Since its founding in 2010, World Rhino Day has been an international cri de coeur for a beloved animal under assault because of consumer demand for its horn. As of August 27, 749 Southern White Rhinos had been poached for their horns this year in South Africa, home to the vast majority of the world’s remaining rhinos. Compare this with the same date a year ago, when a total of 716 had been poached.

As WildAid CEO Peter Knights and WildAid South Africa campaign chief Adam Welz explain in a recent op-ed:   

Behind South Africa’s rhino-poaching epidemic lies a single, simple thing: the extremely high price some people will pay for rhino horn in Asia. The large amounts of cash handed over in shops and back alleys in Vietnam and China in exchange for small bags of rhino-horn powder, tiny trinkets, necklaces and bracelets — and sometimes whole horns — supports a transnational network of crime that excels at evading controls.
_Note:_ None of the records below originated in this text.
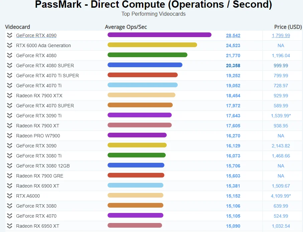
Task: Open the 28,542 score link
Action: [233, 35]
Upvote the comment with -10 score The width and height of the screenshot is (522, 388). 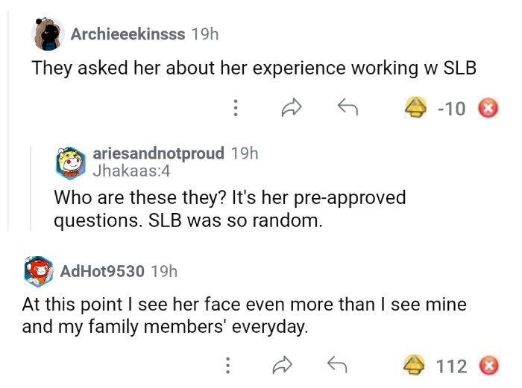click(x=415, y=109)
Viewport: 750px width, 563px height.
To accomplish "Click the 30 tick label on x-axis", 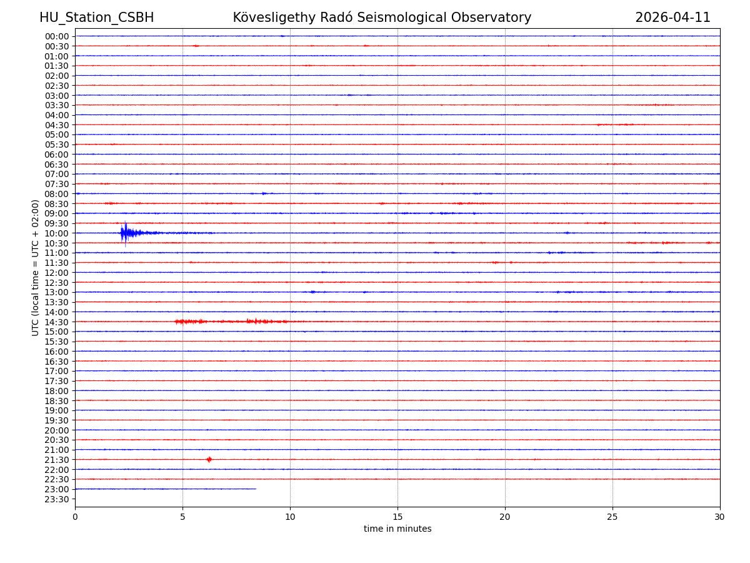I will [x=720, y=517].
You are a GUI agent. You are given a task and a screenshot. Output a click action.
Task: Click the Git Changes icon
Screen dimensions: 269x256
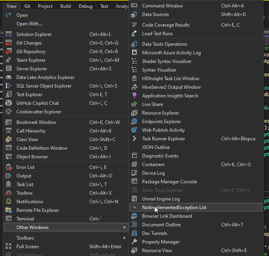(9, 43)
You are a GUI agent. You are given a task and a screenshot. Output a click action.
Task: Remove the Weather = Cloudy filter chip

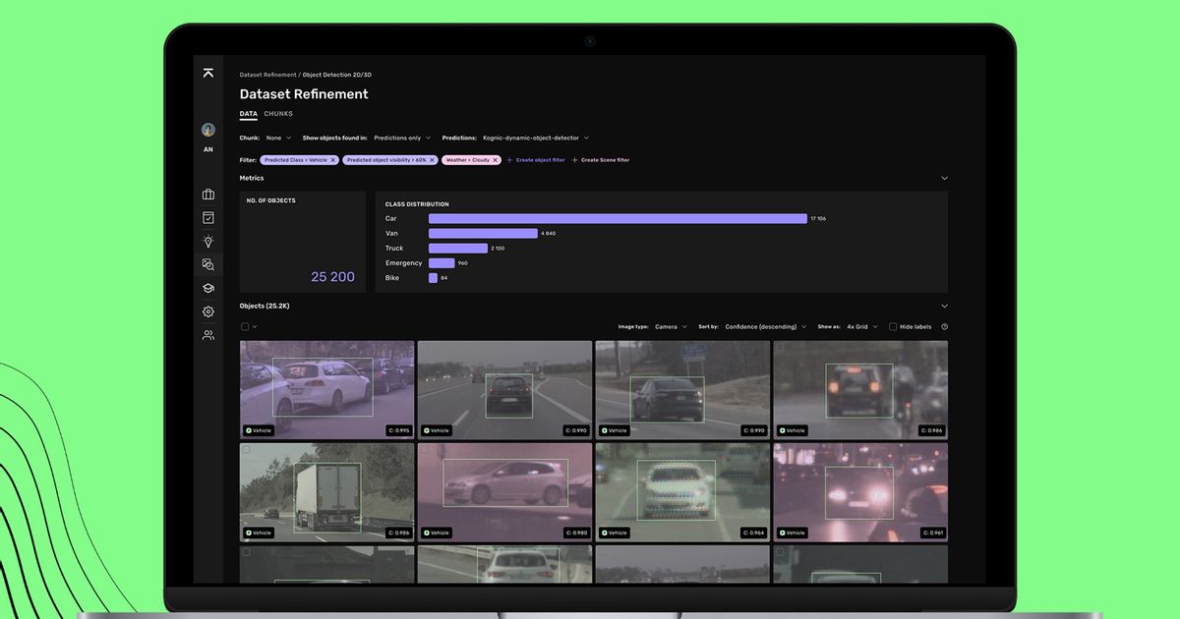click(495, 159)
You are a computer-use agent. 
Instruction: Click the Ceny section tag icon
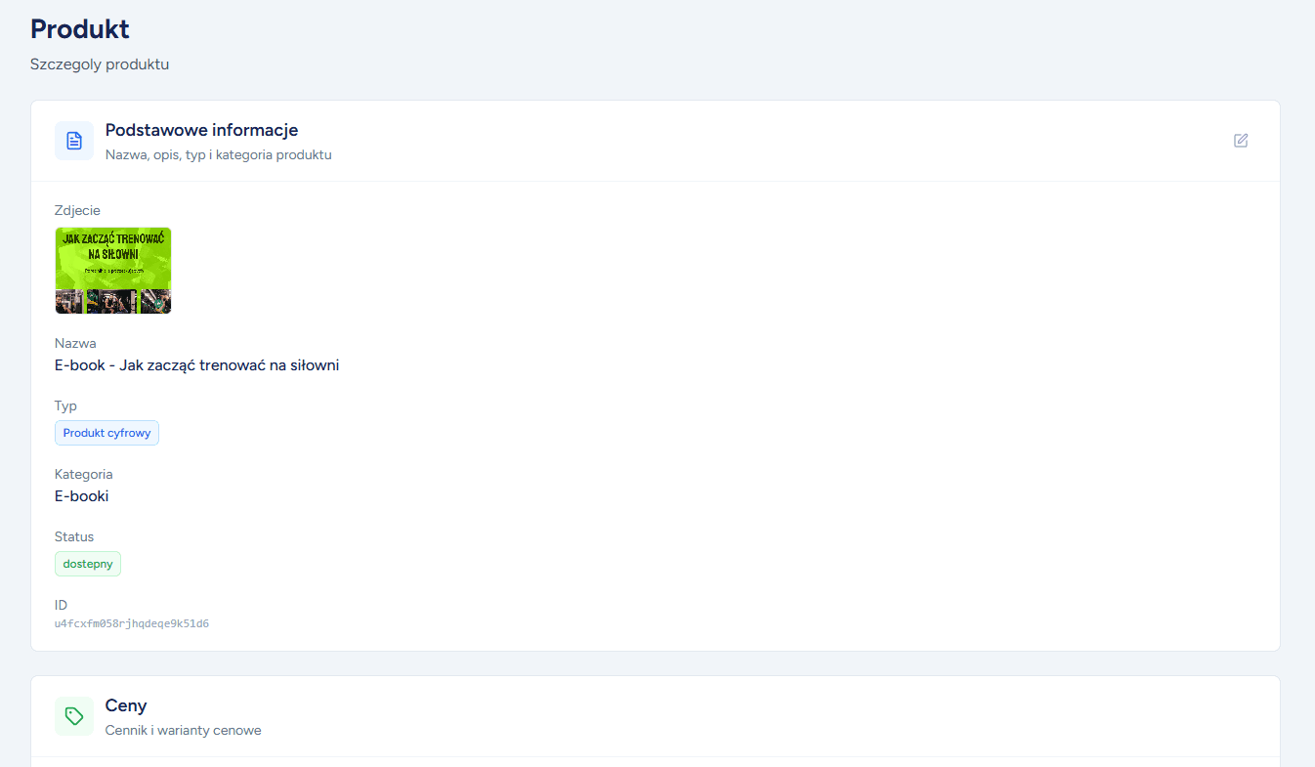[x=73, y=716]
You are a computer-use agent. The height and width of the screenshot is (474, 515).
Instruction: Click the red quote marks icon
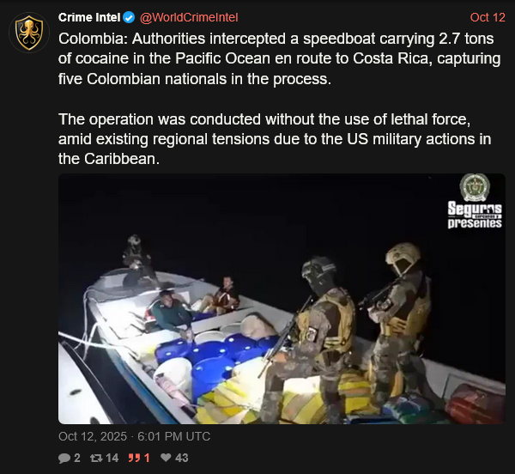134,458
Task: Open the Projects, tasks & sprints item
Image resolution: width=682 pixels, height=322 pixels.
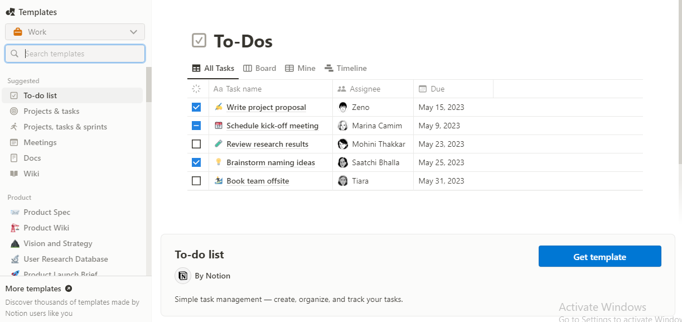Action: tap(65, 127)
The money buys off Asian customs officials, police and airline staff. It pays for the transport costs of middlemen and mules, who risk arrest carrying horn into Asia from Africa. It covers losses when horn is occasionally confiscated en route. It enriches corrupt African politicians and crime bosses who provide weapons, vehicles and operating expenses for crews of poachers, bribes to court officials to make inconvenient evidence disappear and fees for good lawyers and hitmen. It provides an incentive more powerful than the fear of death to the squads of triggermen who regularly enter rhino reserves despite the presence of armed rangers, police and military units.

Richard Branson Visits Vietnam to Save Rhinos

Happy World Rhino Day!

On his first-ever visit to Vietnam, Virgin Group founder Sir Richard Branson recently met with some of the nation’s top business leaders as part of our Stop Using Rhino Horn campaign, which seeks to counter myths of rhino horn’s medicinal benefits as well as to educate the Vietnamese public about the poaching crisis in Africa.

In Ho Chi Minh City, Mr. Branson hosted an intimate dinner organized by several non-governmental organizations including WildAid, African Wildlife Foundation, Wildlife Conservation Society and CHANGE, and in collaboration with Virgin Unite, Nhip Cau Dau Tu magazine and The Reverie Saigon. During the event, business leaders signed a pledge in which they committed to never buy, use or gift rhino horn.

The signed pledge reads as follows: 

We hereby pledge: 

1. To lead by example in developing sustainable and socially responsible business practices.

2. Not to purchase, possess or give as gifts any illegal wildlife products, such as rhino horn.

3. To encourage friends, family and employees never to purchase any illegal wildlife products.

4. To support efforts to conserve Vietnam's rich natural heritage and protect wildlife.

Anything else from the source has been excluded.